Open Datasets Yes All our models are pre-trained on three datasets with pairs of face video and speech: RAVDESS (Livingstone & Russo, 2018), MEAD (Wang et al., 2020; Gan et al., 2023), and MELD-FAIR (Carneiro et al., 2023). ... We incorporate a 10-hour subset from LRS3 (Afouras et al., 2018) for pre-training... multiple large-scale TTS datasets (such as LRS3 (Afouras et al., 2018), Vox Celeb2 (Chung et al., 2018), and LJSpeech (Ito & Johnson, 2017), etc.).
Dataset Splits Yes The RAVDESS and MEAD of the combined one are randomly segmented into training, validation, and test sets without any speaker overlap.

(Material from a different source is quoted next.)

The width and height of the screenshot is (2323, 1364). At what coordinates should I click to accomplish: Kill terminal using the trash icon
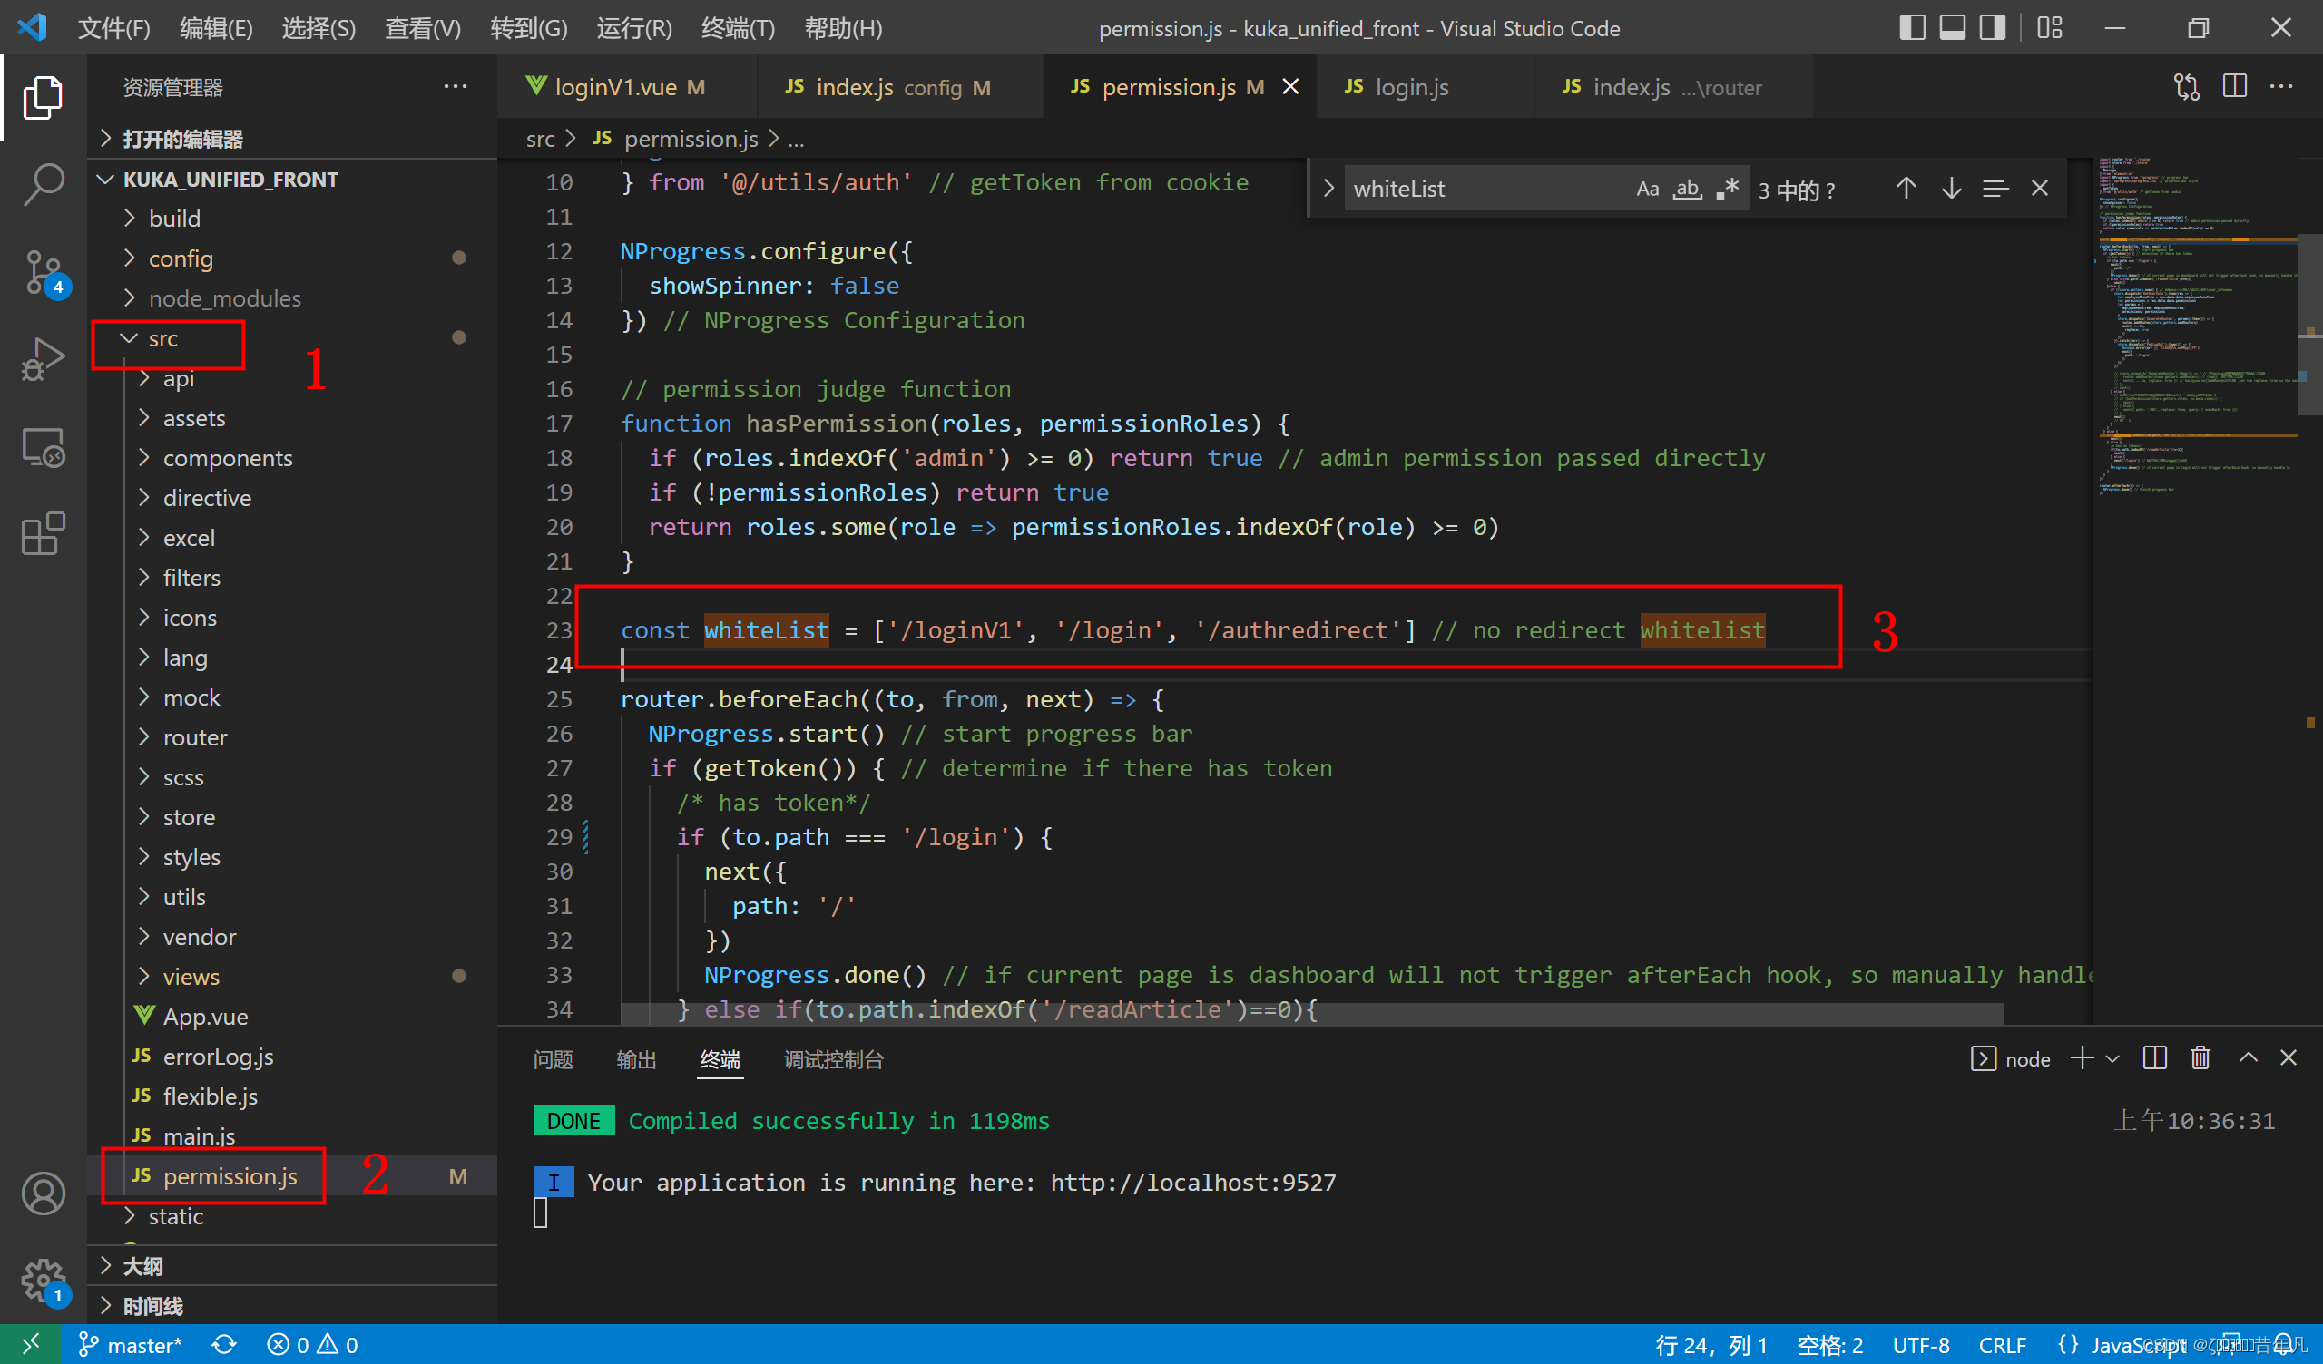(x=2200, y=1058)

For the MELD-FAIR, we follow the original splits.
Hardware Specification Yes We train the model using the Adam W optimizer (Loshchilov & Hutter, 2019) with a learning rate of 1e-4, batch size 32, and a 24GB NVIDIA RTX 4090 GPU. ... We train our identity encoder achiving face-speech alignment on a 24GB NVIDIA 4090 GPU...
Software Dependencies No The paper mentions various models (Whisper, Sep Former, HiFi-GAN via a footnote link) and optimizers (Adam W, Adam), but it does not specify concrete version numbers for any software libraries or frameworks (e.g., Python, PyTorch, TensorFlow).
Experiment Setup Yes We train the model using the Adam W optimizer (Loshchilov & Hutter, 2019) with β1 = 0.9, β2 = 0.999, a learning rate of 1e-4, batch size 32... The total number of iterations is 300k. During inference, we use the Euler sampler with 96 steps... We set the joint guidance scale w0 = 1.9, and compositional scales w1 = w2 = 1.0, w3 = 1.6.